Thank you
Every so often I stumble across a post that crystalizes something that's been rattling around my head for the last few month. One such post is here:
That's how I feel too. I remember there being little to no dispute over whether Saddam had WMD. That didn't require lies from the Bush administration; it was the overwhelming belief of both sides. I don't remember predictions of sectarian civil war. If they were made, they weren't prominent.Now, of course, I supported the war, so I can be expected to say something like what I am about to say. My only excuse is that I have been thinking hard about this, trying to pick out what went wrong, and I think that I am willing to admit where I was wrong. I was wrong to impute too much confidence to my ability to interpret Saddam Hussein's actions; I was wrong to not foresee how humiliating Iraqis would find being liberated by the westerners who have been tramping around their country, breaking things for their own reasons and with little regard for the Iraqi people, for several hundred years. I was wrong to impute excessive competence to the government--and not just the Bush administration, but to any government occupation.
However.
This has not convinced me of the brilliance of the doves, because precisely none of the ones that I argued with predicted that things would go wrong in the way they did. If you get the right result, with the wrong mechanism, do you get credit for being right, or being lucky? In some way, they got it just as wrong as I did: nothing that they predicted came to pass. It's just that independantly, things they didn't predict made the invasion not work. If I say we shouldn't go to dinner downtown because we're going to be robbed, and we don't get robbed but we do get food poisoning, was I "right"? Only in some trivial sense.
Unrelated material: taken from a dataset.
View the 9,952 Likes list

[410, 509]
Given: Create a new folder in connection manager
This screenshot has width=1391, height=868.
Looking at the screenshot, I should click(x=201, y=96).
Food poisoning and robbery are completely unrelated, so my belief that we would regret going to dinner was validated only by random chance. Yet, the incident will probably increase my confidence in my prediction abilities, even though my prediction was 100% wrong.
My side of the argument was wrong about a number of things and that erodes my trust in the decisions that are made from the same set of judgements. But I don't really have any more confidence in the other side either. They can keep there 'blood for oil' theories and their freudian psychology. I don't trust a group of pacifists with foreign policy.